J. Barry Vaughn. Broadway Baptist Church, Ft Worth, TX. March 3, 2007.
For two years I taught introduction to Old Testament at Samford University in Birmingham. The Old Testament is great fun to teach because it is so realistic about human nature. Even the patriarchs of Genesis and their family members lie, cheat, steal, and kill to get what they want. Cecil gave me a line that I always used when I was teaching Genesis. Lot’s wife, he told me, was a pillar of salt by day and a ball of fire at night.

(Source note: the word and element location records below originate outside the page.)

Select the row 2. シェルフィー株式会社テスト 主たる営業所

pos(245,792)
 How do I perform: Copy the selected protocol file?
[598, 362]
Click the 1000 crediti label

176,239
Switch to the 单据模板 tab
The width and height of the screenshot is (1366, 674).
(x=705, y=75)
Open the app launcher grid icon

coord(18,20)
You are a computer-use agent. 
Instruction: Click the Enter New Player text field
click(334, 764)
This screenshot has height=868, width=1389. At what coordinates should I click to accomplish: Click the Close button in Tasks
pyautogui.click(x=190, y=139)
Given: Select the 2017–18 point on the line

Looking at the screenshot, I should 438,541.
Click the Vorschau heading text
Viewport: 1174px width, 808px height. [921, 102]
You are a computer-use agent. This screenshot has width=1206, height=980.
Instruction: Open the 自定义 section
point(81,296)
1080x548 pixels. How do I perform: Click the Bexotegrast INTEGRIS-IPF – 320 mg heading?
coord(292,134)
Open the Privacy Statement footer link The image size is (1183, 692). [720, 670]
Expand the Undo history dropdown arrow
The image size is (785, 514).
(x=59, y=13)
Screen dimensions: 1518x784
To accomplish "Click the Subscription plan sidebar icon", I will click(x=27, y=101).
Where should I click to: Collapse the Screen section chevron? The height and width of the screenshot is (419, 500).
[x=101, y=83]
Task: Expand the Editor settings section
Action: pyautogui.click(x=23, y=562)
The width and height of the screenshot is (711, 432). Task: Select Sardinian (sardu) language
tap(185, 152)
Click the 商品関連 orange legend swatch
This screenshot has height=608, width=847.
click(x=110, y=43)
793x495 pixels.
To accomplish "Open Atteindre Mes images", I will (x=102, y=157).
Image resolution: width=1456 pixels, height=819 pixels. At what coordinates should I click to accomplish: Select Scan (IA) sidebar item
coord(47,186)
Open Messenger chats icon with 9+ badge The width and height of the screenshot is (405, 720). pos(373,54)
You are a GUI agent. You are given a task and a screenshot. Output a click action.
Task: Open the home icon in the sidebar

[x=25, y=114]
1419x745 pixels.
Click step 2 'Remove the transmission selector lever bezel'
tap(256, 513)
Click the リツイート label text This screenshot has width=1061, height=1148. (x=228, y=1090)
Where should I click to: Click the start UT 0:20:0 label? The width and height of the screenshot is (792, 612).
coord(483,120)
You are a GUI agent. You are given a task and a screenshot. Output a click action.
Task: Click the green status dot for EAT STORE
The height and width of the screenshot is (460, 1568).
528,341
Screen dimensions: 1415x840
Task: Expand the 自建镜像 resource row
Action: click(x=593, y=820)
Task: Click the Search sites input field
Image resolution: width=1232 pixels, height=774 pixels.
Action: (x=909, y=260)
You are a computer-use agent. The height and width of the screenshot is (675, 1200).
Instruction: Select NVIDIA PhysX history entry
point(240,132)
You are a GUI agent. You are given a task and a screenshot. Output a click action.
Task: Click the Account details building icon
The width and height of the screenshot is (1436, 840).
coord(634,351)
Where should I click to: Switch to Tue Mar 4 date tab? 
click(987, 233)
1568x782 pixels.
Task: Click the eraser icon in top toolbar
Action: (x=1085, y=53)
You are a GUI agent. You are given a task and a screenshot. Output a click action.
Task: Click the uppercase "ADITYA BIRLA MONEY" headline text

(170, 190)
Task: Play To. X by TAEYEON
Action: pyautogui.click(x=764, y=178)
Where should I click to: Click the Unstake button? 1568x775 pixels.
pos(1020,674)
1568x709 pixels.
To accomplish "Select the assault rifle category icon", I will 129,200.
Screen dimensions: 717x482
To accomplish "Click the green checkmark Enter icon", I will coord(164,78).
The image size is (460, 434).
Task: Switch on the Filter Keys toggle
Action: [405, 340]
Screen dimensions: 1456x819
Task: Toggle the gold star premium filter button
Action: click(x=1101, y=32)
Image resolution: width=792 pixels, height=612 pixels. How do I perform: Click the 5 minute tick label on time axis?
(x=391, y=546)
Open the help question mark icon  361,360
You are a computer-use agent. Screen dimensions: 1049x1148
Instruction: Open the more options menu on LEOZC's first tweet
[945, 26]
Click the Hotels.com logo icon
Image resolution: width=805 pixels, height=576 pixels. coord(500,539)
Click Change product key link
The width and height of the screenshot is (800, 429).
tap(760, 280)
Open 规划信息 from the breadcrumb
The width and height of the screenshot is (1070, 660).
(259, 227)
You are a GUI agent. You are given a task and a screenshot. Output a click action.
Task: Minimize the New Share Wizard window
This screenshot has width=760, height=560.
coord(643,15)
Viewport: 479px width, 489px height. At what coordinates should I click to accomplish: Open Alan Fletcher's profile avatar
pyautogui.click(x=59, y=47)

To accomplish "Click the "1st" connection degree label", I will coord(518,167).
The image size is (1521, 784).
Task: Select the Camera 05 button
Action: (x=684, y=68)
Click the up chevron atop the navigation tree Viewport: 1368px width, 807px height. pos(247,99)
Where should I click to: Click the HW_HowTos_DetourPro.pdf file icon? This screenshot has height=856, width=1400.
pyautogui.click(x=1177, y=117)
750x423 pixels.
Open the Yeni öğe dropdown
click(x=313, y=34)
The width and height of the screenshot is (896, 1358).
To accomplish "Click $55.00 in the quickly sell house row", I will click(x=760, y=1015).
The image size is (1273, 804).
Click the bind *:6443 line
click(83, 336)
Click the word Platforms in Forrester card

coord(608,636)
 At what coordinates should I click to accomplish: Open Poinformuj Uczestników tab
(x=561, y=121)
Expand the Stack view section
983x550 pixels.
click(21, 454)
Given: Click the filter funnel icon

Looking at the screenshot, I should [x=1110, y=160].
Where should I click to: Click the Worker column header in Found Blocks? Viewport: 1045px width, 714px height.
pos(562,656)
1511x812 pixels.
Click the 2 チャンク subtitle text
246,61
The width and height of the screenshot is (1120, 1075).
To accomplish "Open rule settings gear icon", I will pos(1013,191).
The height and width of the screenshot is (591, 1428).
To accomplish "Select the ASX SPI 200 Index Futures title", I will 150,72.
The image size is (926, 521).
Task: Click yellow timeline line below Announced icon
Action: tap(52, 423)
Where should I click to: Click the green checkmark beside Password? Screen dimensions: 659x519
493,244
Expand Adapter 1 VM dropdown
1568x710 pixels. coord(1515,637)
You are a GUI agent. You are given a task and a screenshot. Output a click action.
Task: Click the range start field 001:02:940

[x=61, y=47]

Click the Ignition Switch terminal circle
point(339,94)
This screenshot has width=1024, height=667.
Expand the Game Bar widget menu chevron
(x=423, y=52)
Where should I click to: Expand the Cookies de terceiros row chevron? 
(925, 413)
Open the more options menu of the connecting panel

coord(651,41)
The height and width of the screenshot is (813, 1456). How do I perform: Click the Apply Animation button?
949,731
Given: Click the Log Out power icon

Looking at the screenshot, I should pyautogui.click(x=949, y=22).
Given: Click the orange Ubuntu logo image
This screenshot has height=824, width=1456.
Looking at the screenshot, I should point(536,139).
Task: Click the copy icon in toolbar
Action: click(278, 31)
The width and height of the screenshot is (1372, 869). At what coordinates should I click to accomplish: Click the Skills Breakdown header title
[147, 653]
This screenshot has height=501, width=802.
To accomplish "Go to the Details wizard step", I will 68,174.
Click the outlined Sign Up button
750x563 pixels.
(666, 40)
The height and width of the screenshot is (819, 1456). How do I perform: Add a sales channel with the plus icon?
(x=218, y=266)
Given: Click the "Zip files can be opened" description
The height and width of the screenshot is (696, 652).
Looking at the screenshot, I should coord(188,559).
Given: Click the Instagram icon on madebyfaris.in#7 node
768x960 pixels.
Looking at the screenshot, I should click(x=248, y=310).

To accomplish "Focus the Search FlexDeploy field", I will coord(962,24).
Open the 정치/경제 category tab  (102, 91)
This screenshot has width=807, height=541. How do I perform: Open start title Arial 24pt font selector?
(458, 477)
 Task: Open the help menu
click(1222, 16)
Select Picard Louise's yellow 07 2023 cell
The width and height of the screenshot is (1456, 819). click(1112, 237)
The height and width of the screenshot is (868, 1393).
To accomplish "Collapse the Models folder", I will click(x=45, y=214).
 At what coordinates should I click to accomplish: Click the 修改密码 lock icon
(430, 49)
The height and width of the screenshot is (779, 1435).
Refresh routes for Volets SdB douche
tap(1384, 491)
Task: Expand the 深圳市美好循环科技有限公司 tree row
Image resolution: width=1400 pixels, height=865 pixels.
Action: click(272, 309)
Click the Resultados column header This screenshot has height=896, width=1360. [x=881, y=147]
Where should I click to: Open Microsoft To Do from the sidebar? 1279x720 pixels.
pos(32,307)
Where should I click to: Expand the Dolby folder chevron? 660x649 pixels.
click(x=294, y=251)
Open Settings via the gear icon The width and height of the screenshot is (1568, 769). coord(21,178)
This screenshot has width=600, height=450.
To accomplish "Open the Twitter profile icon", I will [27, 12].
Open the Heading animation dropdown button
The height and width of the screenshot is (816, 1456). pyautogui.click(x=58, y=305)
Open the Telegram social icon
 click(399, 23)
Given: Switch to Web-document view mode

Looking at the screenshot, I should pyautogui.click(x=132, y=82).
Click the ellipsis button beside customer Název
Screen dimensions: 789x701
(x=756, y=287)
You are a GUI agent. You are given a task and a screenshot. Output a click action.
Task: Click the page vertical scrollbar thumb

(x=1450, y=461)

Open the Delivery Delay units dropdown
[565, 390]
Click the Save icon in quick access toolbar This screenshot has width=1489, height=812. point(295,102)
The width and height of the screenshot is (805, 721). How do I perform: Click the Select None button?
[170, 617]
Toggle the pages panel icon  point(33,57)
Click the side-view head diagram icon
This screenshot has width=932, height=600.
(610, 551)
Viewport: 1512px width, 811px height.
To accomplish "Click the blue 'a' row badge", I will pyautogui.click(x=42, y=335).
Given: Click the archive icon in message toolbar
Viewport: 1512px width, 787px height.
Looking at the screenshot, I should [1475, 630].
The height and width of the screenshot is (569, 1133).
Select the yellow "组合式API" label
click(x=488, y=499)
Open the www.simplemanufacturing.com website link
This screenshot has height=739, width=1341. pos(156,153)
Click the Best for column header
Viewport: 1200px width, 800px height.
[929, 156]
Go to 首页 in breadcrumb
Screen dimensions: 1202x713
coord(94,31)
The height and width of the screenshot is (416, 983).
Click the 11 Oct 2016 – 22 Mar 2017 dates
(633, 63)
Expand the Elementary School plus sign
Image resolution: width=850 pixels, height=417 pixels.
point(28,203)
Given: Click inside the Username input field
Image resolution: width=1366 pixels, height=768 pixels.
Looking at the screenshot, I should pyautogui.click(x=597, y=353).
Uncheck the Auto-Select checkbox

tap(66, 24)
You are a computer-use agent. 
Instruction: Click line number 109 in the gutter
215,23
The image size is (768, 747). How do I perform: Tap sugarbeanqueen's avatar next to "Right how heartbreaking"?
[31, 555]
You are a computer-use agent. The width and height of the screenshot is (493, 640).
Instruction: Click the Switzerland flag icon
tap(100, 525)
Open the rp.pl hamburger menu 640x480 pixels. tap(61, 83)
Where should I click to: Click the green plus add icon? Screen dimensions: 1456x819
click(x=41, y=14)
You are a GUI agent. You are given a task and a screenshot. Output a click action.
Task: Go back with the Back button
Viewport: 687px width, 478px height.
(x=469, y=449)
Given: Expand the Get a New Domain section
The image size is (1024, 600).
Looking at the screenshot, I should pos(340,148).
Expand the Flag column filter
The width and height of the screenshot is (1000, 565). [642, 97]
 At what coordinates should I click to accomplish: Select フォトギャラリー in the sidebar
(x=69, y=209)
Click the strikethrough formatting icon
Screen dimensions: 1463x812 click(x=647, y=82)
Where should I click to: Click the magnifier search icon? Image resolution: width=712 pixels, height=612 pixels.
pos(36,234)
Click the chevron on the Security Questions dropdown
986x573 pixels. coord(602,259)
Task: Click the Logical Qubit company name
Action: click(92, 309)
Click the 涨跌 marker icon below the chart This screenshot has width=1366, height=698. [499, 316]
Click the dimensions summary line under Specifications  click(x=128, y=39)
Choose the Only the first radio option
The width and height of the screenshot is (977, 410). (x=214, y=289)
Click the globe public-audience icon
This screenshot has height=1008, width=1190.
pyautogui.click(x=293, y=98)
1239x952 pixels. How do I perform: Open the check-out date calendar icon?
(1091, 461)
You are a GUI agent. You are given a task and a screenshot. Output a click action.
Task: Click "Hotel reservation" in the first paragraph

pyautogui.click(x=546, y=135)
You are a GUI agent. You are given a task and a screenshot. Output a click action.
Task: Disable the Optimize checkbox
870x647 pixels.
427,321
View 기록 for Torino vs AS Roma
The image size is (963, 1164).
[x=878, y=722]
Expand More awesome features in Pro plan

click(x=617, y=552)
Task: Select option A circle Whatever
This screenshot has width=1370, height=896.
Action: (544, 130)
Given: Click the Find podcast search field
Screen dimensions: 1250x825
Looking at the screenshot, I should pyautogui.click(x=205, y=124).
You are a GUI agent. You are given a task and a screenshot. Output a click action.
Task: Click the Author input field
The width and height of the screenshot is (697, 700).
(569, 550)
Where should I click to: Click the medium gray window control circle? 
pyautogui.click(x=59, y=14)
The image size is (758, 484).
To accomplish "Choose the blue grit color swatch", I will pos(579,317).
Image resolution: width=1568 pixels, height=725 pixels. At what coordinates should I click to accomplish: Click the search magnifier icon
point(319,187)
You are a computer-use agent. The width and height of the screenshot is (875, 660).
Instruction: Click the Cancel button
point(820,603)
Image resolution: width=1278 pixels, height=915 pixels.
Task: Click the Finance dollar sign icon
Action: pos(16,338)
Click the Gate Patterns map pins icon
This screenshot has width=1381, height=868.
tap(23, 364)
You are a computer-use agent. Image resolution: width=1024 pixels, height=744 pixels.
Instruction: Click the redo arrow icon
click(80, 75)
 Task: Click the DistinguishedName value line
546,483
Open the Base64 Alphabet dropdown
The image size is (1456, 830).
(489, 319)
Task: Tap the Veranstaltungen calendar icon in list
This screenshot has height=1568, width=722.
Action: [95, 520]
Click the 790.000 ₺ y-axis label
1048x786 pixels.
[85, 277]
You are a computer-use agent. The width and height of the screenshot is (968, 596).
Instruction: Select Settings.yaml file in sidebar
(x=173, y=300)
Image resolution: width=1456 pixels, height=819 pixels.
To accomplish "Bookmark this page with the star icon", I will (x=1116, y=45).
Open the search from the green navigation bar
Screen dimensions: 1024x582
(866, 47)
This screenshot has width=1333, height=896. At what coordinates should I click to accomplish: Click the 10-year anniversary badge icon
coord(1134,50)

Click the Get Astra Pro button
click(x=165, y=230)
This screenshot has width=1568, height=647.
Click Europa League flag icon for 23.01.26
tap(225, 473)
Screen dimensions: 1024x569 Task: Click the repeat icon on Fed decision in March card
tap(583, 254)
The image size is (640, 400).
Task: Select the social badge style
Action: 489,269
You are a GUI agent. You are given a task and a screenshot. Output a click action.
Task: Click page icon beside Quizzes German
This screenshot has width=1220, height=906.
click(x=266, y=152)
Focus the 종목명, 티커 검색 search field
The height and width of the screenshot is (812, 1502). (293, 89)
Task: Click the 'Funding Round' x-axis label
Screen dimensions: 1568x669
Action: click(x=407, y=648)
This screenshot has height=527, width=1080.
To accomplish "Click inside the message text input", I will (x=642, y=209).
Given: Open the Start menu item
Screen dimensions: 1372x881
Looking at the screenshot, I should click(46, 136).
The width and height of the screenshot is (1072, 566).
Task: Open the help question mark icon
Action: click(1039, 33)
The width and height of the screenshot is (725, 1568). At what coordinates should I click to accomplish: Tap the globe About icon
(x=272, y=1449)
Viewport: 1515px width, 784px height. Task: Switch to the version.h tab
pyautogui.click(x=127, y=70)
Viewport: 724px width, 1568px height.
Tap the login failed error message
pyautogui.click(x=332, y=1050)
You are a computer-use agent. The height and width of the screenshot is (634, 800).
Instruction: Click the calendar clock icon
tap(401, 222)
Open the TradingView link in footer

And yet the Old Testament tells us that families can be places of blessing, In fact, a lot of the lying and cheating and at least one murder in Genesis is because of blessing. Cain kills Abel because God blessed Abel’s offering and did not bless Cain’s. Jacob disguised himself as his brother Esau and lied to his father Isaac in order to steal the blessing that was Esau’s by virtue of having been the first-born. Joseph’s brothers were so enraged at the favoritism that their father Jacob showed him that they were ready to kill him but instead sold him into slavery. The Sopranos has nothing on Genesis!
I was surprised to learn this week that Cecil never felt that he had received the blessing from his parents that all his hard work and accomplishments deserved. That may be why he was so generous in blessing others. He was certainly generous in blessing me. The blessing usually came without words but it was unmistakable. He flew to Cambridge and stayed in a dorm room for a couple of nights when I graduated from Harvard. Both he and Milly came to St. Andrews when I received my Ph.D.
Cecil’s blessing was unconditional but not uncritical and I’m glad that it was. Cecil set high standards for himself and others, and I believe that because of him I went further and higher than I might otherwise have gone.
Maybe on this side of heaven there are no unmixed blessings. That’s certainly true of families. The relationship between parents and children is always complicated and conflicted. Often a favorite uncle or aunt can do things for us that our own parents are unable to do, either because of their limitations or because of our resistance. Someone outside the immediate circle of the family can bring a fresh perspective. They are just far enough outside the circle of our immediate family to make them easier to talk to and listen to.
Cecil and Milly have always performed that function for me. When I was a very small child they seemed impossibly glamorous to me because they were the first people I knew who routinely traveled by air. In that day airlines still gave small gifts to passengers and they would often pass them on to me. They might as well have been traveling by magic carpet and bringing me gold, frankincense, and myrrh!
I know that Cecil was in large part responsible for my love of good music. That was also part of the glamour or magic that I attributed to him when I was a small child. He not only taught music at a seminary; he conducted choirs and even orchestras. However, we did not have exactly the same taste in music. Cecil seemed to have an endless appetite for clavichords and crumhorns; give me a modern piano and orchestra any day!
I have strayed a bit from my topic, in our last conversation Cecil asked me to talk about kinship and blessing and was very specific: “Please talk for five minutes,” he said. “Wear your collar but not your robe. Only the Broadway clergy will be wearing robes…” I know that Cecil would want me to do more than reminisce about him; he would want me to proclaim the gospel or at least speak a word informed by scripture.
God declared everything he had created to be very good, but the creation stories in Genesis tell us that God only declared one thing to be NOT good: “It is not good that humans should be alone.” So God created families. Every day for the last 2000 years the Jewish people have prayed “Blessed are you, O Lord our God, Ruler of the universe, for you set the solitary in families.” As I have said, families are never unmixed blessings, but they ARE good. Jews and Christians do well to bless God for families because they are where we learn to love. We learn to love in families NOT because they are always warm and nurturing places. Thankfully, they often are. But I believe we learn to love in families because it can be so difficult to love the people we live with, and it is always difficult to love someone with whom you share a bathroom! Families also teach us how to love because that is where people love US in spite of how unpleasant and mean all of us can be at times.
But for me, at least, Cecil was an unmixed blessing, and a source of unconditional blessing for my life. Blessed are you, O Lord our God, Ruler of the universe, for giving us Cecil Roper as kin and friend on our earthly pilgrimage. May the journey he began on earth continue forever in your heavenly kingdom, and may the heavenly choirs be patient as he teaches them to sing the Psalms of Strasbourg and Geneva. Amen.